How many time constants will elapse before the energy stored in the capacitor reaches half of its equilibrium value in a charging RC circuit?

#### Solution

The equilibrium value of energy in a capacitor,

\[U = \frac{1}{2}\frac{Q^2}{C},\] where *Q *is the steady state charge.

Let *q* be the charge for which energy reaches half its equilibrium.
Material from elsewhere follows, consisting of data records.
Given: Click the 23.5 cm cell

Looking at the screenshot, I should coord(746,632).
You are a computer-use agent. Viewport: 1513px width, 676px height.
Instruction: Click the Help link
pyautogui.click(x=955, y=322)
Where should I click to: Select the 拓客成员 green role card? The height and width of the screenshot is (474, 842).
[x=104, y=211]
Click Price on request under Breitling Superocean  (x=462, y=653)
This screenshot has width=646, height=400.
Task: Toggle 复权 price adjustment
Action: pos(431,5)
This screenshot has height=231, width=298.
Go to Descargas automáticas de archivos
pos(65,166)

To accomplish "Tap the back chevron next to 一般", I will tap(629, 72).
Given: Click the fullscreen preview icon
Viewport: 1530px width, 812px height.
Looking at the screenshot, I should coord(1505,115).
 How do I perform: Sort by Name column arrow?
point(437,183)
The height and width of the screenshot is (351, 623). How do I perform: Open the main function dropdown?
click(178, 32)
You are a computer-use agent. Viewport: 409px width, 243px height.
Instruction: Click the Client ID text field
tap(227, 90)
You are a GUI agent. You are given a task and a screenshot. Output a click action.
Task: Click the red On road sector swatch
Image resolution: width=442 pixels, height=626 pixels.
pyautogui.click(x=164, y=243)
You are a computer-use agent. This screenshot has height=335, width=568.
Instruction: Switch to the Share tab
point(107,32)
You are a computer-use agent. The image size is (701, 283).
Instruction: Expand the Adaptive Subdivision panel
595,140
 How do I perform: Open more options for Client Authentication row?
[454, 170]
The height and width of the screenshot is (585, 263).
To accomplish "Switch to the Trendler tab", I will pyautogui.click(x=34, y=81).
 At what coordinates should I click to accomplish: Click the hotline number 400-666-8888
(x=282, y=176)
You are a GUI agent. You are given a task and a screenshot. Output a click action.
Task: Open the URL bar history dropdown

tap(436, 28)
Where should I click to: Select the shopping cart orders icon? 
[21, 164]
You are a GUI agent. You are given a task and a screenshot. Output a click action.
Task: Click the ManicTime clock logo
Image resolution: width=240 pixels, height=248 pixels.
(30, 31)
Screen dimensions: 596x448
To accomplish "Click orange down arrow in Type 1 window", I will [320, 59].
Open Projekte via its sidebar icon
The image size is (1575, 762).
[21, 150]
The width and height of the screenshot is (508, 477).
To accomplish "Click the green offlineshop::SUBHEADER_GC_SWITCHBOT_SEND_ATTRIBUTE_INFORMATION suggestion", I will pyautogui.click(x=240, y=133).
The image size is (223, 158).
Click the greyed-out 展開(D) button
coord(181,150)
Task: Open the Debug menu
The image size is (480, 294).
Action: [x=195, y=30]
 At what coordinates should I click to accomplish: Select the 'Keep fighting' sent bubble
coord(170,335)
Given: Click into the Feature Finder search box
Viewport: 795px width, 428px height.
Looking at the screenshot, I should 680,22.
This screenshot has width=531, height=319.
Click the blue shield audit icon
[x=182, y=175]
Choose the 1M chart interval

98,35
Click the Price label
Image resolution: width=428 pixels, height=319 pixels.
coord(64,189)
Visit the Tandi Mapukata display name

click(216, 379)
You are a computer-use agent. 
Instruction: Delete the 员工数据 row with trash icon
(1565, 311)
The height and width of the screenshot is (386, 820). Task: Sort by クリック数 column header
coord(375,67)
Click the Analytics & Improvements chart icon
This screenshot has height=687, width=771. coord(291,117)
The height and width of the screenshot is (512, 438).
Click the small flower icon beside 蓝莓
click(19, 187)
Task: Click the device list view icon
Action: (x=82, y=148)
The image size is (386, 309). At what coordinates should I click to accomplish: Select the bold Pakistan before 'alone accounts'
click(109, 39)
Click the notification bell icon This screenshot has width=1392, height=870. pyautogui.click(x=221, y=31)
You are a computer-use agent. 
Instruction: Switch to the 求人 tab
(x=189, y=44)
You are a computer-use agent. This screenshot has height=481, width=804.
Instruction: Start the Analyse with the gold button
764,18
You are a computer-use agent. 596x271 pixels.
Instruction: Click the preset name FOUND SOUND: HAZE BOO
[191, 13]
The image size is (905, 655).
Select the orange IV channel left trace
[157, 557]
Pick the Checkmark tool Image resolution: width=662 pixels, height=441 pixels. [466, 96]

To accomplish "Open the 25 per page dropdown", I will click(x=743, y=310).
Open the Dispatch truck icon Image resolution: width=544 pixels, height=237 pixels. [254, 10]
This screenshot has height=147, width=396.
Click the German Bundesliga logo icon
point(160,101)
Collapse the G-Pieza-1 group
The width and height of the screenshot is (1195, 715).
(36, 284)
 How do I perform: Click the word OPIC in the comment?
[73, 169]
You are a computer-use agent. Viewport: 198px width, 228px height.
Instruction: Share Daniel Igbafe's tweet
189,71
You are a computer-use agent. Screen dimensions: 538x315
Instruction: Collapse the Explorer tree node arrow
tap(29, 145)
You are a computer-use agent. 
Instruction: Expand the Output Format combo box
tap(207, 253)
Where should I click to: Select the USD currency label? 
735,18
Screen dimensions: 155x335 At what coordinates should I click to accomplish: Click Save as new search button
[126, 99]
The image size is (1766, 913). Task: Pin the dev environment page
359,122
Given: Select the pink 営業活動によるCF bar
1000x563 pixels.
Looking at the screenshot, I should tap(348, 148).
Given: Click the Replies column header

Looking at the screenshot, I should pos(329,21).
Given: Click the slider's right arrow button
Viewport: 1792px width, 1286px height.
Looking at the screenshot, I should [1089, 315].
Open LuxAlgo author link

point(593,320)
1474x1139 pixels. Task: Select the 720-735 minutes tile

Then,

\[\frac{1}{2}\frac{q^2}{C} = \frac{1}{2}U\]

\[ \Rightarrow \frac{1}{2}\frac{q^2}{C} = \frac{1}{2}\left( \frac{1}{2}\frac{Q^2}{C} \right)\]

\[ \Rightarrow q = \sqrt{\frac{Q^2}{2}}\]

The growth of charge in a capacitor,

\[q = Q\left( 1 - e^{- \frac{t}{RC}} \right)\]

\[ \because q = \sqrt{\frac{Q^2}{2} ,}\]

\[ \sqrt{\frac{Q^2}{2}} = Q\left( 1 - e^{- \frac{t}{RC}} \right)\]

\[ \Rightarrow \frac{Q}{\sqrt{2}} = Q\left( 1 - e^{- \frac{t}{RC}} \right)\]

\[ \Rightarrow e^{- \frac{t}{RC}} = \left( 1 - \frac{1}{\sqrt{2}} \right)\]

\[ \Rightarrow - \frac{t}{RC} = \ln\left( 1 - \frac{1}{\sqrt{2}} \right)\]

Let t = nRC

\[So, - \frac{nRC}{RC} = \ln\left( 1 - \frac{1}{\sqrt{2}} \right)\]

\[ \Rightarrow n = 1 . 23\]